Despite what seems like its best efforts of the Nigerian National Petroleum Corporation (NNPC) to end the protracted petrol scarcity in the country, the fuel supply situation may worsen as the price has hit N165 per litre at the depots, against the official price of N133.28, THISDAY’s investigation has revealed.
This is coming as two petrol vessels imported by the NNPC discharged simultaneously in Lagos at the weekend.
Petrol scarcity, which had marred the Christmas and New Year celebrations, has persisted despite the efforts of the NNPC to successfully perform the onerous task of meeting the country’s fuel need, following the refusal of the private marketers to import on account of unsustainability of the official pricing regime.
A market survey conducted by THISDAY showed that only seven out of over 30 depots had stock of petrol at the weekend.
The depots include Folawiyo, Fatgbems, Aiteo, Bovas, Heyden, Rainoil/First Royal and NIPCO.
However, the major marketers had stock of NNPC’s petrol, which the corporation was dispensing to only the major marketers’ dealers and their branded filling stations at official price.

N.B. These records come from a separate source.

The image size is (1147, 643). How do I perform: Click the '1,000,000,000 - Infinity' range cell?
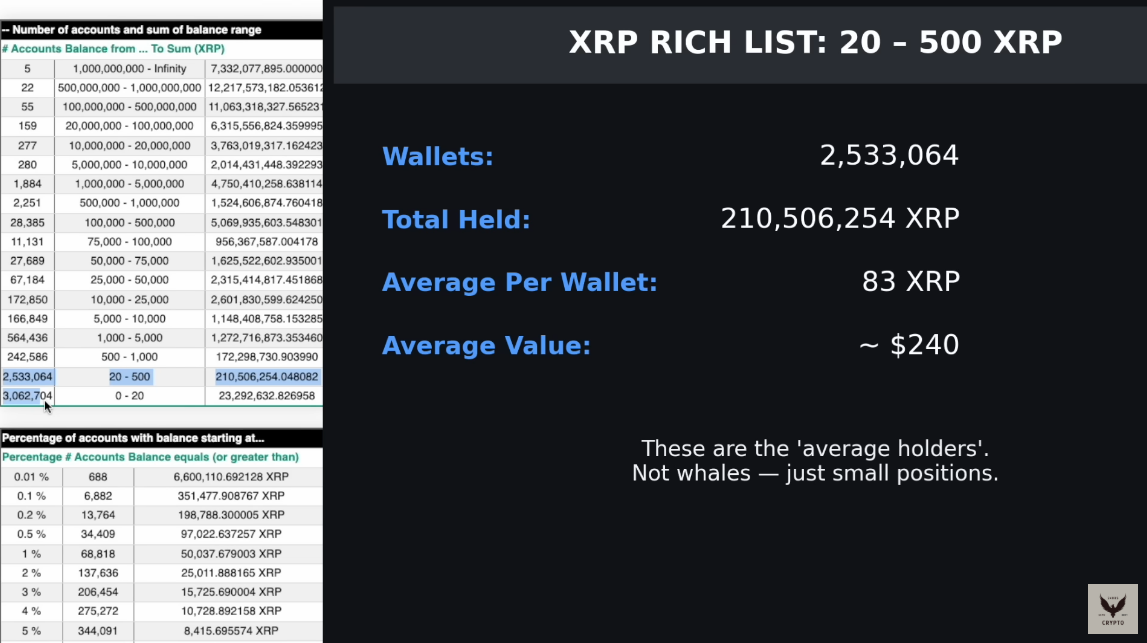coord(130,69)
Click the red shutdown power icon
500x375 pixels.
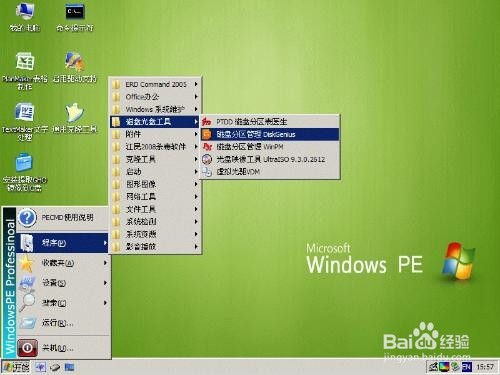tap(27, 348)
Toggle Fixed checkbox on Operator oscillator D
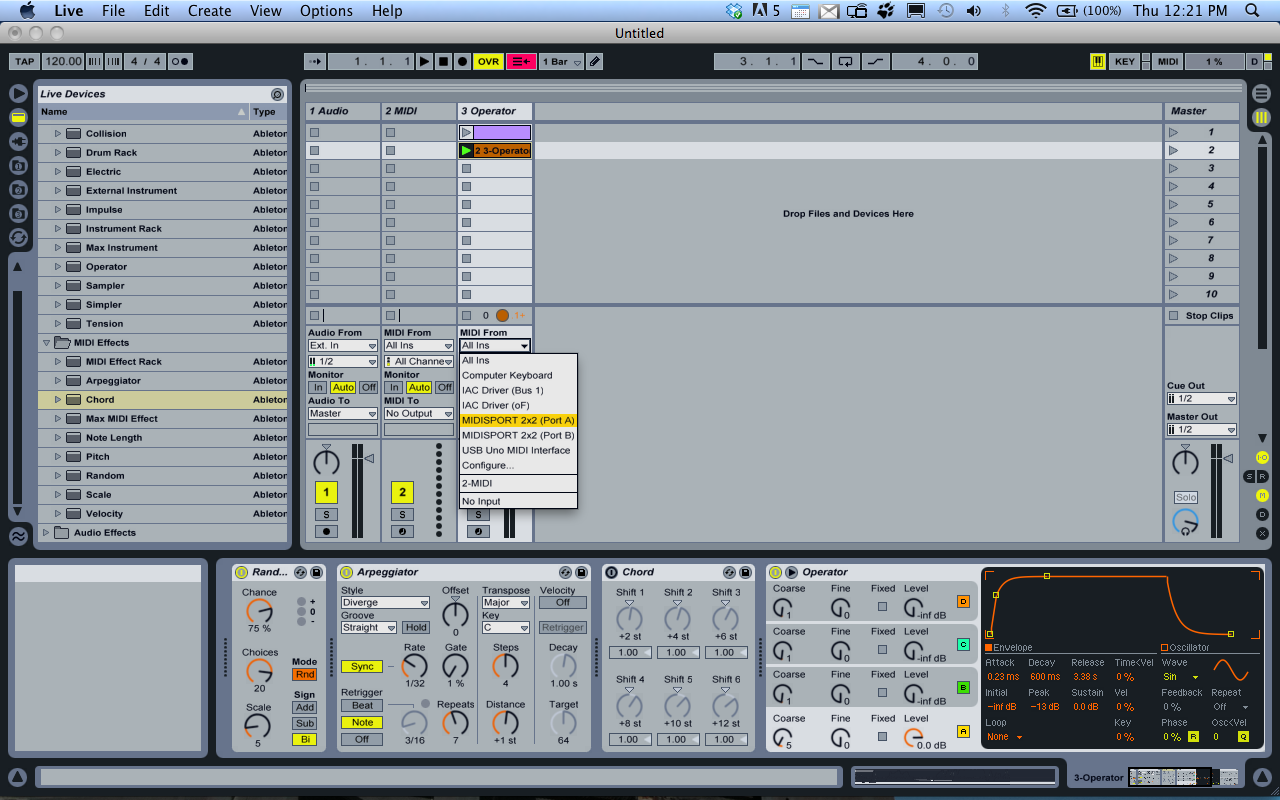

It was gathered that the petrol in these depots belong to the NNPC under throughput arrangement with these depot owners.
Worried that the petrol it imported and allocated to marketers did not get to retail outlets and motorists at official price, the NNPC had since stopped allocating product to marketers and resorted to throughput arrangement with selected marketing firms to have affective control of supply and distribution.
The Niger State Command of the Nigerian Security and Civil Defence Corps (NSCDC) recently apprehended eight trucks of petrol in Mokwa, Niger State.
The trucks had a combined capacity of 469,000 litres and were set on cross-border diversion to the Republic of Benin through Babana, a border town of about 700 kilometres from Minna.
The diversion of trucks it allocated to marketers had forced the NNPC to concentrate on direct sale to trucks under throughput arrangement to monitor distribution.
THISDAY, however, gathered that marketers that bought NNPC tickets direct from the corporation to lift these products were selling these tickets to third party at price range of N165 per litre and N157 per litre.
Marketers who spoke to THISDAY blamed the high ex-depot price on adequate supply.
“We said it that NNPC can’t do it alone. NNPC can’t sustain supply, no matter, the number of ships they bring in. Under normal situation, NNPC accounts for 40 per cent of importation and the private marketers account for 60 per cent. For NNPC to assume 100 per cent role since October last year will not be sustainable. It has overstretched the NNPC and the result was what we saw during Christmas and what we are still seeing today. NNPC can’t simply sustain supply,” said one of the marketers.
However, to address the challenges, two vessels imported by the NNPC discharged simultaneously in Apapa at the weekend.
THISDAY gathered that while one vessel was discharging at NOJ jetty, the second vessel was discharging at PWA jetty, also at Apapa.